Why some double acts work and others don’t is a question currently on the minds of Radio 2 bosses, given the recent negative reaction to the Jo Whiley and Simon Mayo drivetime show. Carr believes chemistry isn’t something you can easily quantify. “If we start thinking about why it works, then it won’t work. You can’t overthink it. We are mates and socialise, which helps.”
The pair regularly go out for dinner and are planning a holiday to Rome. Both love art – “My other half Paul doesn’t care about all that,” says Carr. “I took him to Pompeii and he said it looked like a building site. Mel also took me to a Liam Gallagher concert recently, which was an experience…”
Sykes and Carr’s friendship is the key to their success. Watching them cackle through the photoshoot before sitting down for our interview in a sunny private garden proves nothing is faked for the radio. The conversation takes hilarious tangents such as Sykes’s unsavoury habit of spitting out pork scratchings when laughing (“I’m veggie now so I’m off the pig skin!”), and the time Carr did a link with a mouthful of Jaffa cake (“The song ended quicker than I thought and I was still eating. So unprofessional”). It’s just like listening to one of their shows. The friendship, the fun, the spontaneous sniggering – it’s all real.
“It’s not a performance from either of us,” assures Sykes. “One of the criticisms I’ve heard is: ‘All they do is giggle,’” adds Carr. “But if you’re listening to a radio show with two people and they’re not having a good time, then you need to switch over. We are genuinely having fun.”

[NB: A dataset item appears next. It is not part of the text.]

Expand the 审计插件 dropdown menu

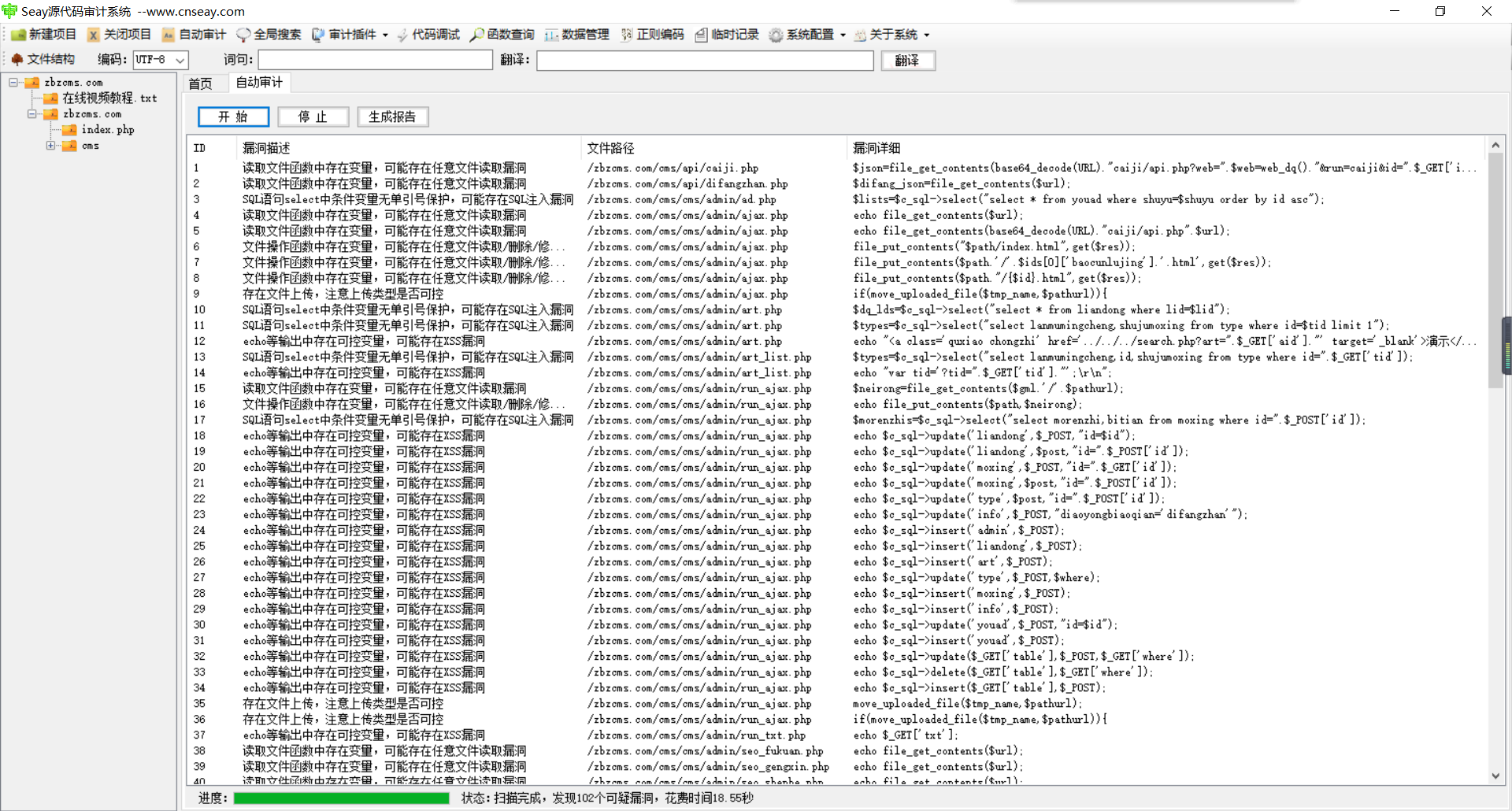click(x=385, y=35)
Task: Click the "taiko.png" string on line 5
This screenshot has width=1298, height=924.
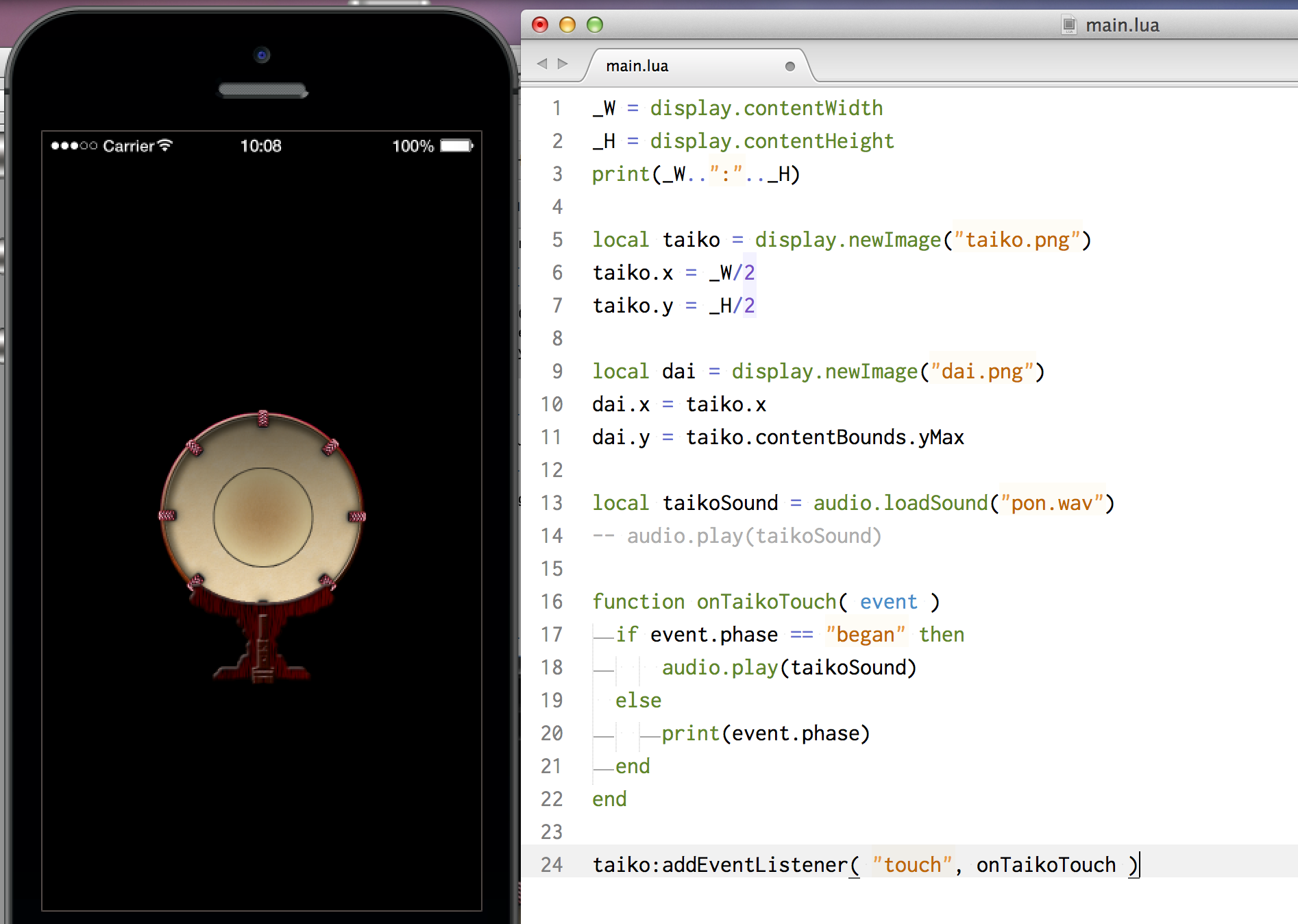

“And it’s not like we’re laughing at nothing,” picks up Sykes. “The public make a huge contribution to the show, they respond so well to us. They email in funny stories, which give us lots to work with. It’s observational humour.”
Have the duo considered transferring their radio double act to the small screen? When I suggest the Generation Game as the perfect format for their friendly, raucous rapport, an excited Sykes almost leaps out of her seat as she spins round to her colleague.

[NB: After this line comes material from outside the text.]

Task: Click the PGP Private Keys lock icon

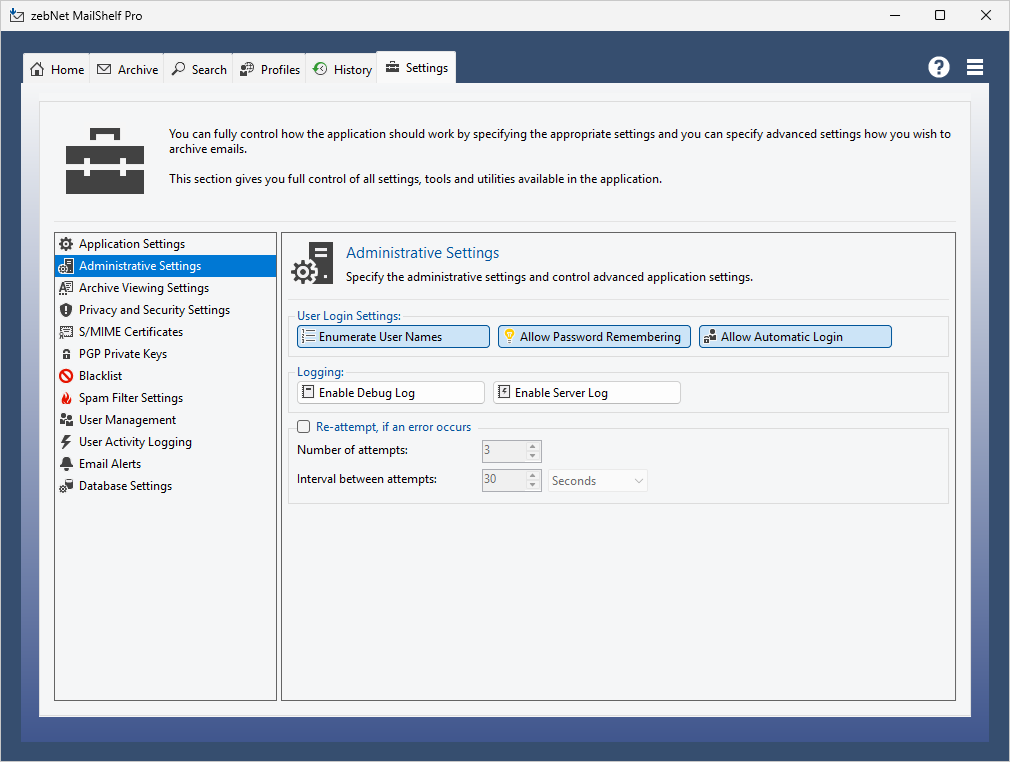Action: (x=66, y=354)

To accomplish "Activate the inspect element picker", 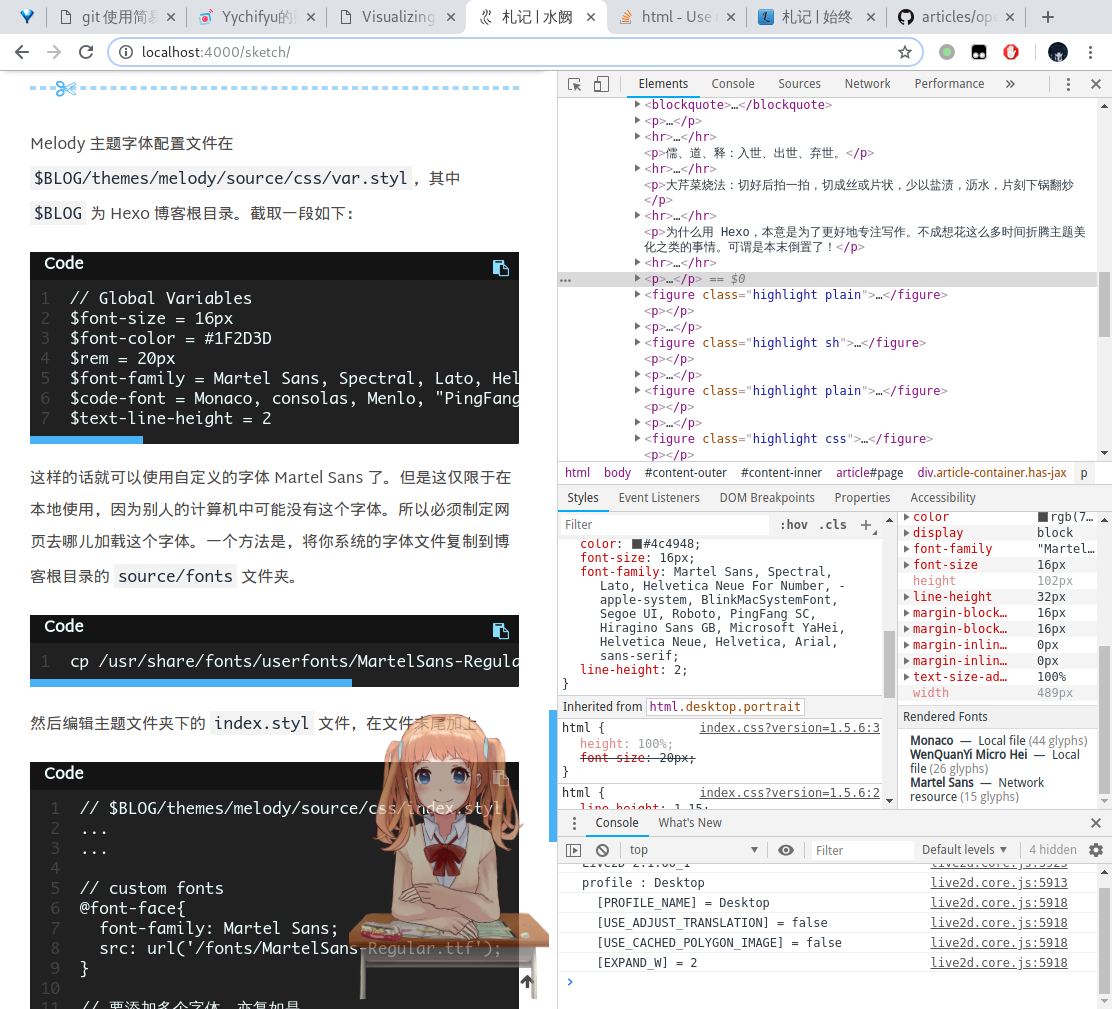I will tap(575, 84).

“What have I been saying?! That’s our show! I don’t think they’ll go for it with different presenters for a while after Mel and Sue. But that is the type of programme I think we’d be really good in.

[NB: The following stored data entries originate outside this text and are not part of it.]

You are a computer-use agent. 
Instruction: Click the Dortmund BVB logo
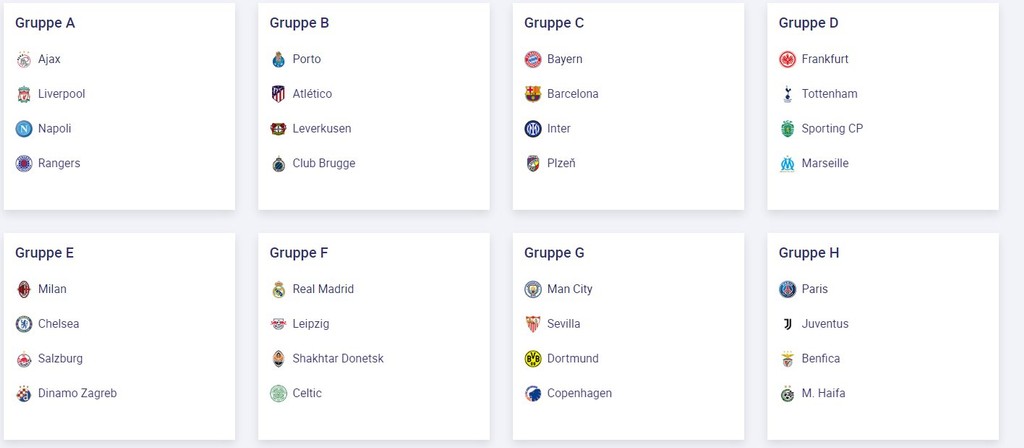click(x=533, y=359)
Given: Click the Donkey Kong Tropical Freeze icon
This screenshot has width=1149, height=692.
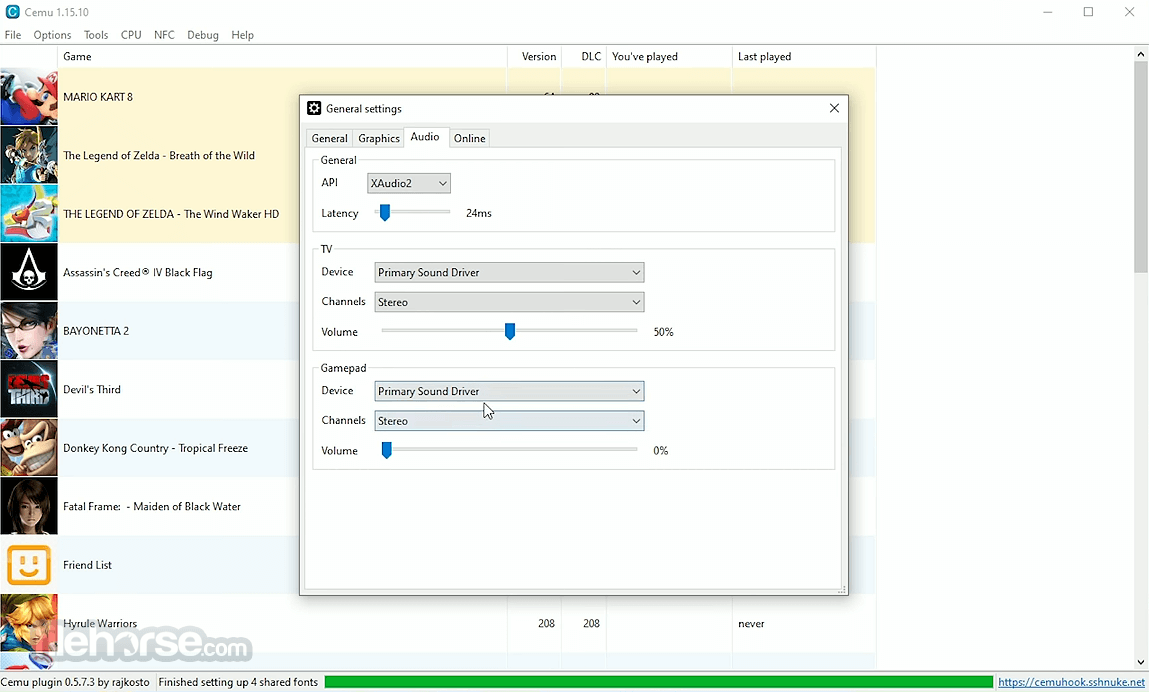Looking at the screenshot, I should click(x=29, y=448).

“I love radio, I’m a communicator and there’s no leap to get to the audience. And to be at Radio 2 is a dream fulfilled for me, I’d love to be here regularly. But if you get the right TV format then I’m in my element.”
“I get loads of people in the industry saying me and Mel should do something on telly,” admits Carr. “We’d definitely like this partnership to continue, either on TV or more on Radio 2. Somebody send us some ideas!”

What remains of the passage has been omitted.